#### Travail à faire
Répondez brièvement aux questions suivantes à partir du texte fourni.
(a) D'après le texte, que manque-t-il manifestement alors que l'on dispose des dits ?
(b) Quelle phrase de Freud le texte cite-t-il ?
(c) Entre quelles deux attitudes face à la castration le Ça choisit-il ?

--- Texte fourni ---

Nous pourrions, pour soutenir cette structure paranoïaque de tous ses discours, évoquer le point de certitude autour duquel Faurisson a toujours construit ses théories. Quelles que soient les preuves matérielles qu’il pourrait rencontrer (photos, vidéos, bâtiments, témoignages, papiers administratifs, ordres militaires écrits, témoignages, etc..) il persiste en effet à n’y voir que du mensonge. Le Monde entier le trompe. Voici déjà un bon indice de psychose paranoïaque qu’il nous serait peut-être possible de démontrer à partir de ses écrits et autres dits. Toutefois, ce n’est pas du tout ce qui sera cette fois-ci composé.

Effectivement, nous allons pour ce travail nous autoriser à dépasser les nécessités empiriques, voire à outrepasser la déontologie clinique qui nous oblige à ne développer qu’à partir d’expériences données. Ce procédé serait de toutes façons caduque puisque tout le problème qui se poserait alors, c’est que si nous avons des dits, il nous manque manifestement le Dire.

Par conséquent, nous verserions dans une psychanalyse sans sujet, sans analysant, ce qui serait une absurde imposture de la pensée. Ainsi, c’est uniquement le discours qui sera ici traité même si nous ne le séparerons pas de son énonciateur. Par ailleurs, il nous est éthiquement nécessaire de préciser ici, que la démonstration de la paranoïa du discours de Faurisson, n’enlève rien à sa culpabilité. « Nous sommes (même) responsables de nos rêves » disait Freud.

Ce que le fondateur de la psychanalyse annonçait à partir de 1925 et à sa suite ce que Lacan va défendre, c’est qu’en effet : l’inconscient est libre, l’inconscient choisit. C’est-à-dire que Ça choisit arbitrairement l’attitude à adopter face à la castration (refoulement ou forclusion), et Ça choisit également la chose qu’il refoule ou forclos. Or, si l’Inconscient est l’authentique identité de tout individu pour la psychanalyse, cette liberté fait de l’homme un être sans excuses et pleinement responsable. Aux yeux de la psychanalyse, Faurisson demeure par conséquent responsable de sa parole délirante, aussi psychotique soit-elle.

--- Données fournies ---

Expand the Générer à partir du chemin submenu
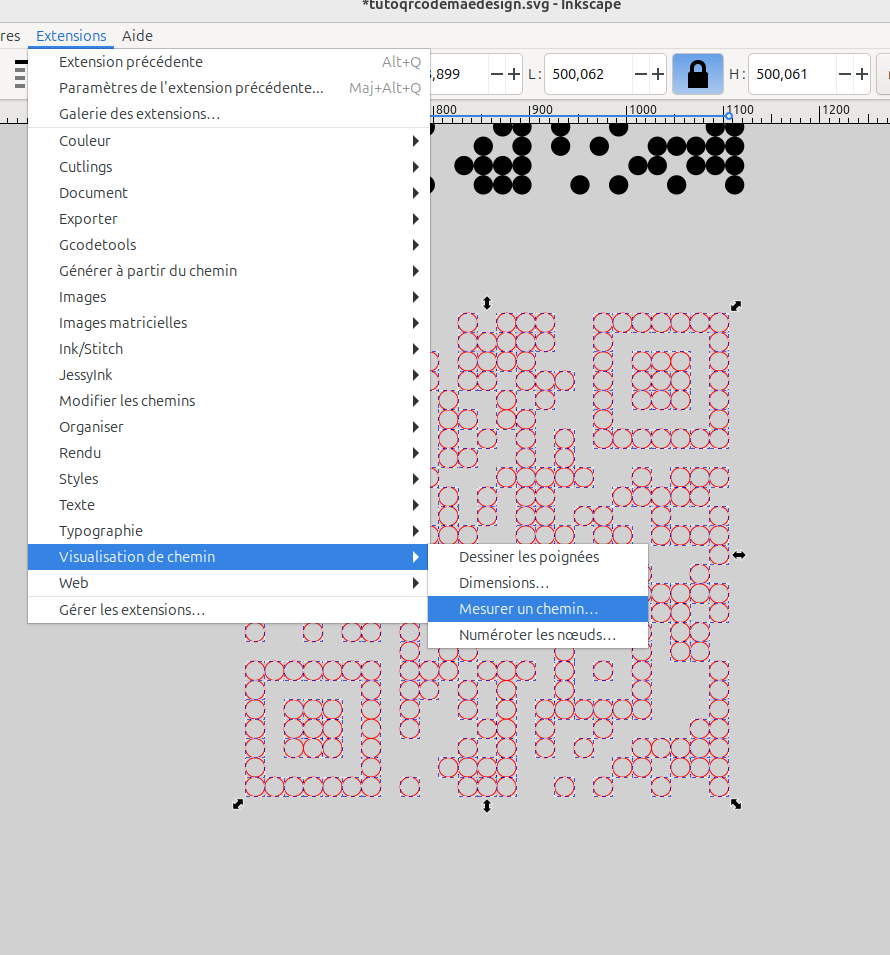This screenshot has height=955, width=890. click(148, 271)
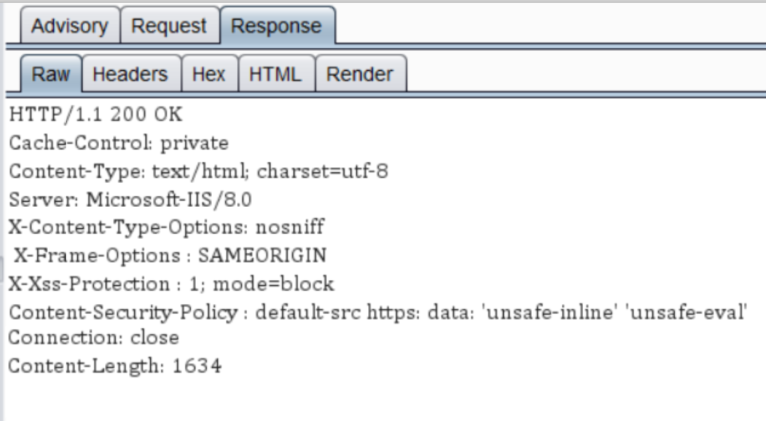Image resolution: width=766 pixels, height=421 pixels.
Task: Click the X-Content-Type-Options: nosniff line
Action: [x=166, y=227]
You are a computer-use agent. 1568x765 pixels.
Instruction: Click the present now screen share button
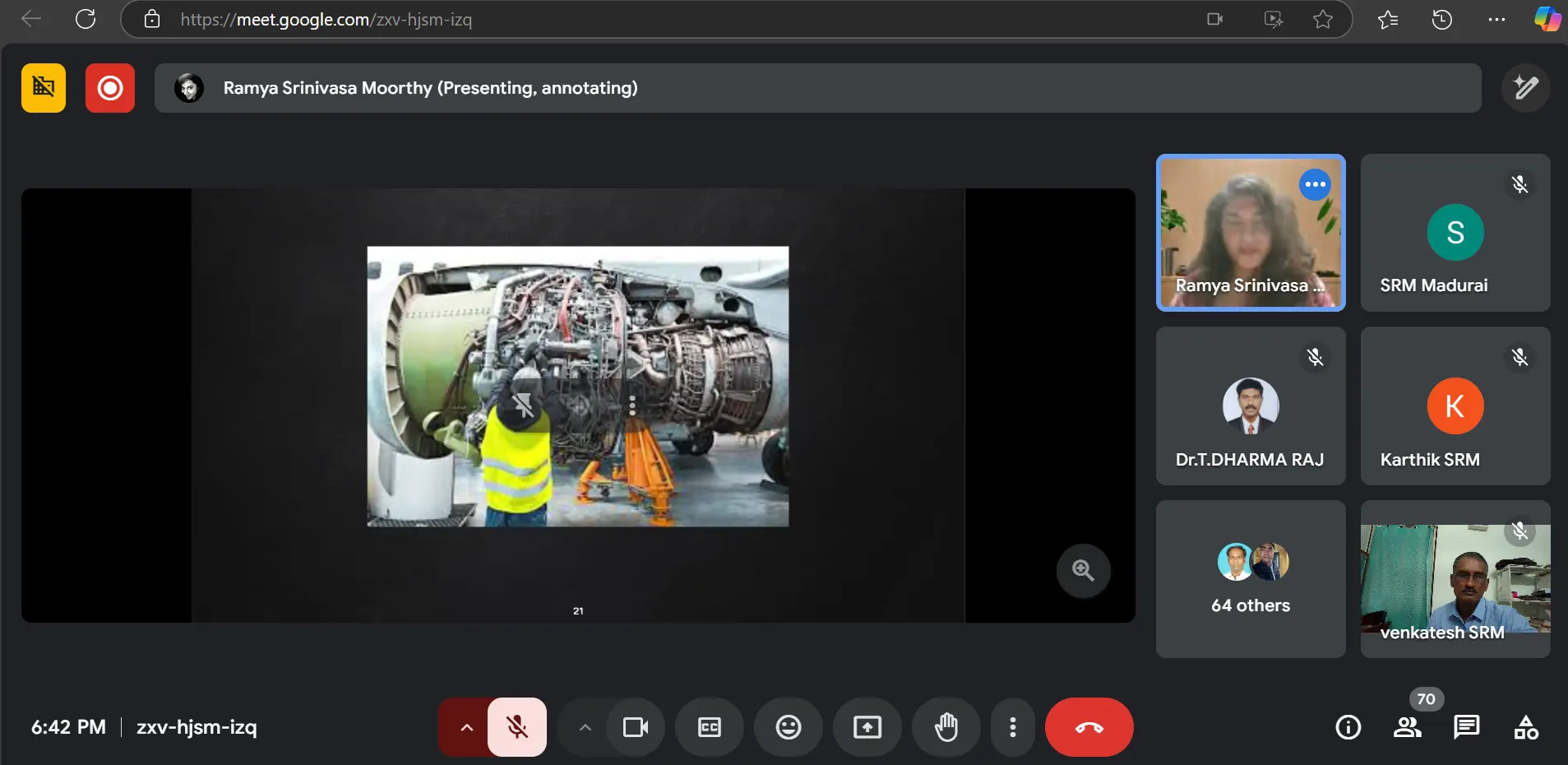[867, 727]
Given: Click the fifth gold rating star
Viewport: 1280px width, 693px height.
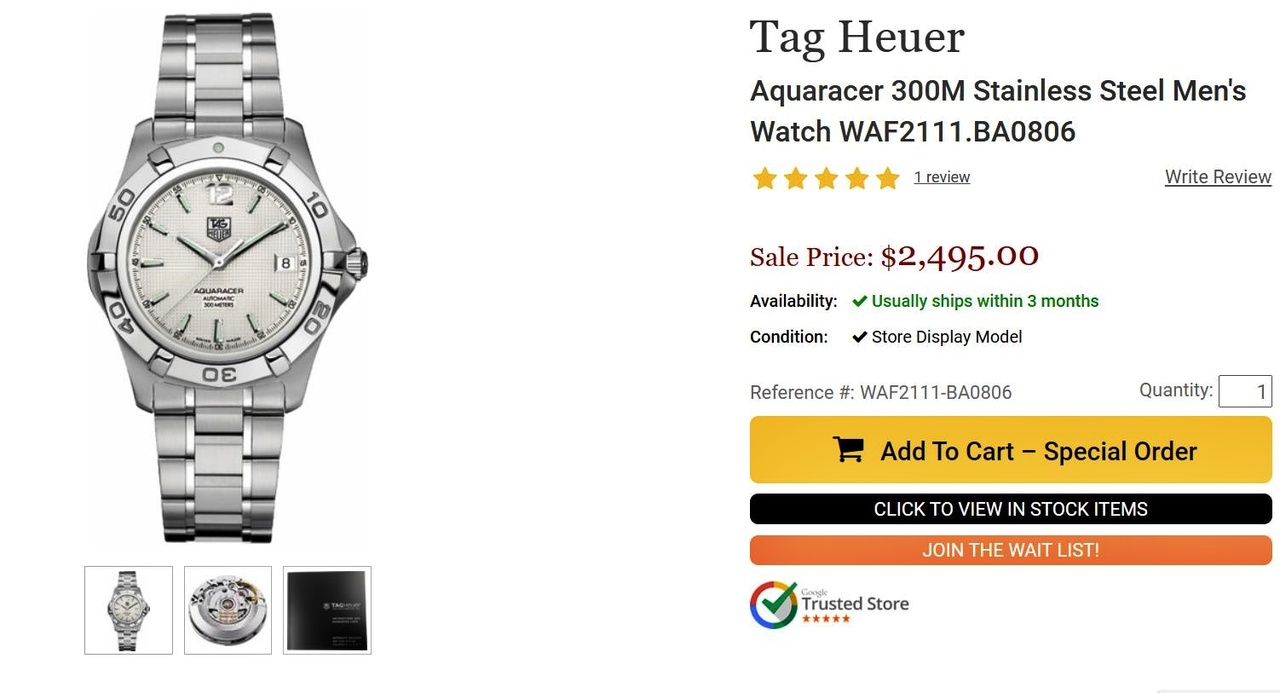Looking at the screenshot, I should (x=888, y=178).
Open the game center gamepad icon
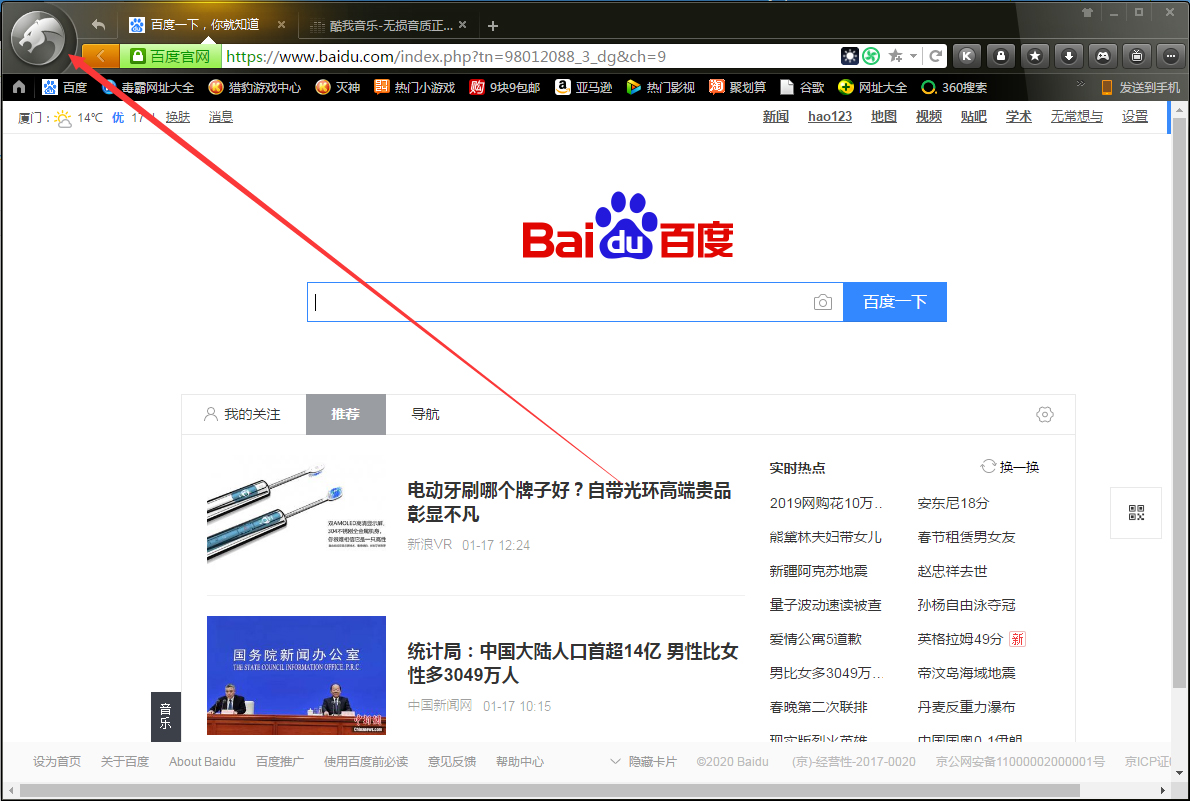Viewport: 1190px width, 801px height. pyautogui.click(x=1103, y=56)
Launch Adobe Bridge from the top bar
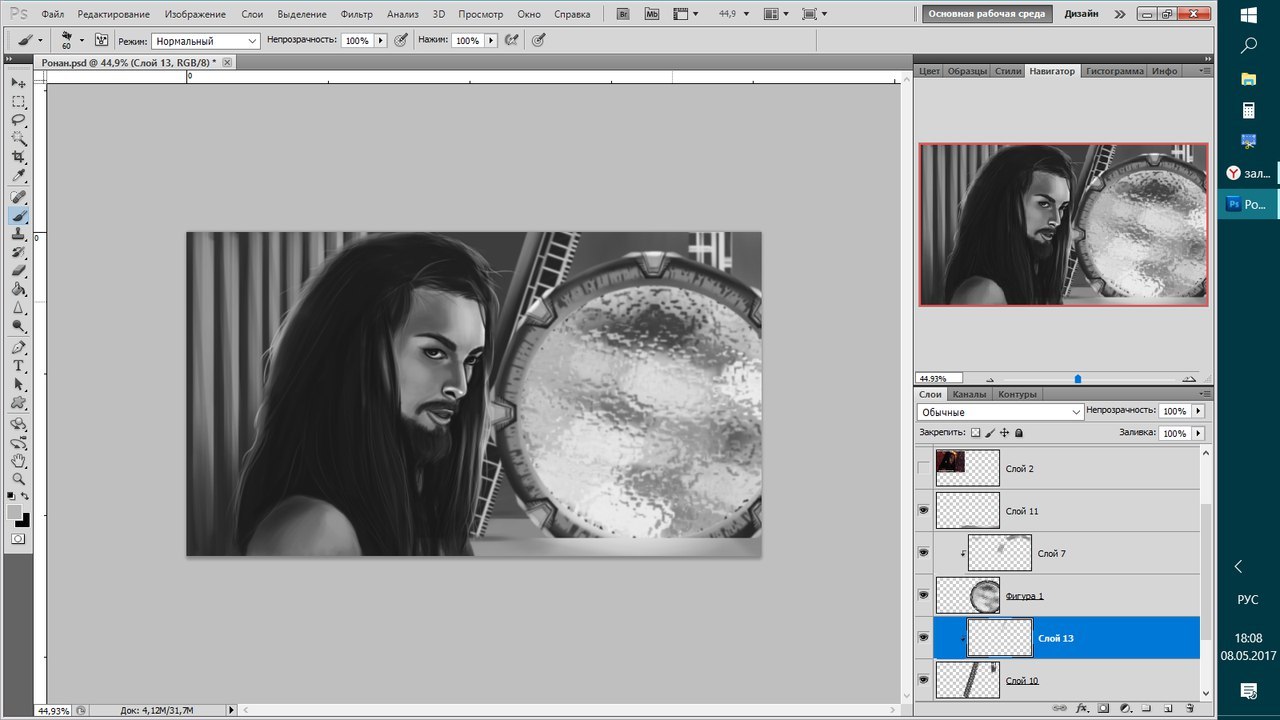 (x=624, y=14)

---

#### Résultat obtenu
(a) Il manque le Dire.
(b) « Nous sommes (même) responsables de nos rêves ».
(c) Le refoulement ou la forclusion.